▶ **Study questions**:
A - Summarize the text on causal ordering with wDAGs in two sentences.
B - Write what comes next in the text on causal ordering with wDAGs, picking up after its last further-reading entry.

▶ **Text section**:
Segment Open

This definition is practical and do not introduce any graph theory jargon. We left the sizes of indices as an exercise.

Inducing Causal Order via wDAGs

By the very definition of wDAGs, the power of this definition is one can construct causal ordering.

Definition (Causal Ordering from wDAG): Given $\mathscr{G_{c}}$, we can construct causal ordering among random variates $O(i)$ for $x_{i}$ using directionality and weights from $\mathscr{G_{c}}$:

(i) if there exist a triplet $(w_{k}, x_{i}, x_{j})$, then ordering $x_{j} \succ x_{i}$, implies $x_{j}$ occurred before $x_{j}$, or cause of $x_{i}$ was $x_{j}$

(ii) if there are two or more triplets having the same first variates, ordering is induces by the effect size $w_{k}$ among them.

To provide a simple example, let's say we formed a wDAG, $\mathscr{G_{c}} = \{ (0.1, x_{1}, x_{2}),(0.2, x_{1}, x_{3}), (1.1, x_{2}, x_{4}) \}$ then the following causal ordering is established $x_{1} \succ x_{3} \succ x_{2} \succ x_{4}$, note the ordering of $x_{3}$ that took precedence on $x_{2}$ due to its weight.

Why LLMs with causal ordering are so successful?

Probably not very well spelled property of LLMs are having causal layers with deep learning elevating their ability to capture causal ordering in natural language so well, not only sequence. This is still in infancy from research perspective as LLMs are biologically not plausible engineered software systems act as lossy knowledge compressors, lossy part usually identified as hallucination.

Conclusion

We introduce basic definition of wDAGs without heavy graph theory jargon and provide hints on why causal ordering with wDAGs has an immense contribution in constructing useful LLMs.

Further reading

looper : Causality Resource List. [link]
Pearl et. al. Causal Inference in Statistics [link]
Shimizu et. al., A Linear Non-Gaussian Acyclic Model for Causal Discovery [link]
Hamad, et. al, Dilated causal convolution with multi-head self attention for sensor human activity recognition [link].

Segment Closed

(Pixel coordinate grounding data)
Segment Open

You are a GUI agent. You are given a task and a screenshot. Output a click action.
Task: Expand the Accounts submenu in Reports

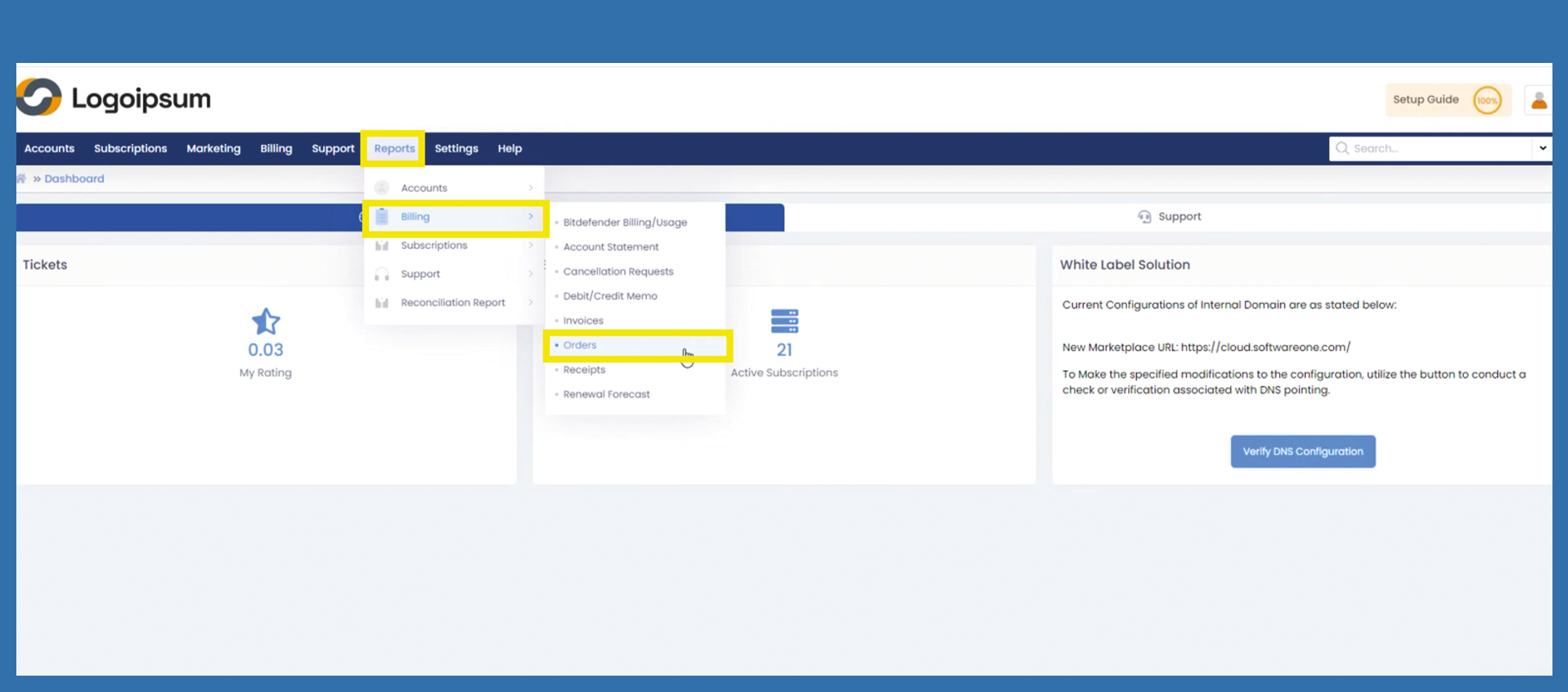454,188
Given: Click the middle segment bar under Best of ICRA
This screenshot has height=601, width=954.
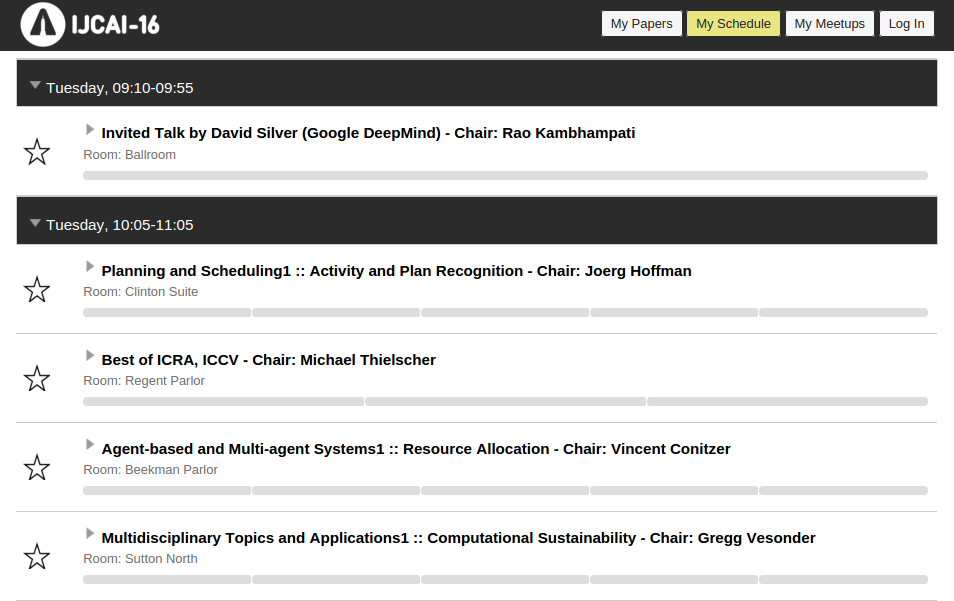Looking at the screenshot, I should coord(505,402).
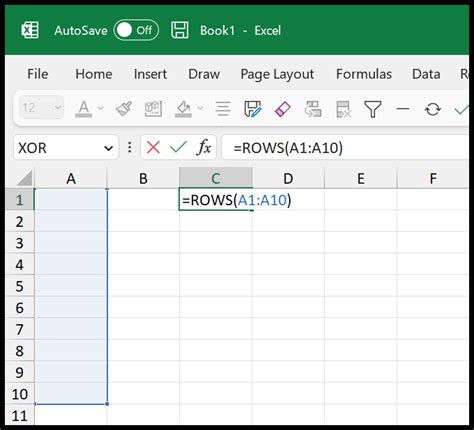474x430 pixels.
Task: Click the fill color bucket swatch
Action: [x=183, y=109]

Segment Closed

▶ **Per-task outputs**:
A - The text shows how a wDAG can be used to build a causal ordering among random variates: the direction of each triplet sets the order, and when two or more triplets share the same first variate, the effect size decides the order among them. It also suggests that LLMs capture causal ordering in natural language through causal layers with deep learning, and it concludes that causal ordering with wDAGs contributes greatly to building useful LLMs.

B -
Lui et. al DecBERT: Enhancing the Language Understanding of BERT with Causal Attention Masks [link]

Please cite as follows:

@misc{suezen23pco,

title = {Practical causal ordering: Why weighted-Directed Acyclic Graphs (DAGs) are powerful for causal inference? },

howpublished = {\url{https://memosisland.blogspot.com/2023/09/causal-ordering-dags-.html}},

author = {Mehmet Süzen},

year = {2023}

}

Postscript Notes

Last Update 30 Oct 2024

Transformers mathematically mimics wDAGs, i.e., induce causal ordering among distributed representations via “Attention” i.e., weighting inputs and linking them to different types of output sequences.
Directed Acyclic Graphs (DAGs), are actually build implicitly by transformer architectures. This lead to causal analysis and preserving ordering of most meaningful word embeddings in an empirical level, i.e., heuristic causality bound by data-driven model with inductive bias of the modeller (LLM trainer). Striking enough, it is possible to express these relationships using triplet notation without Graph Theory, and that’s what attention layer store rather than graph.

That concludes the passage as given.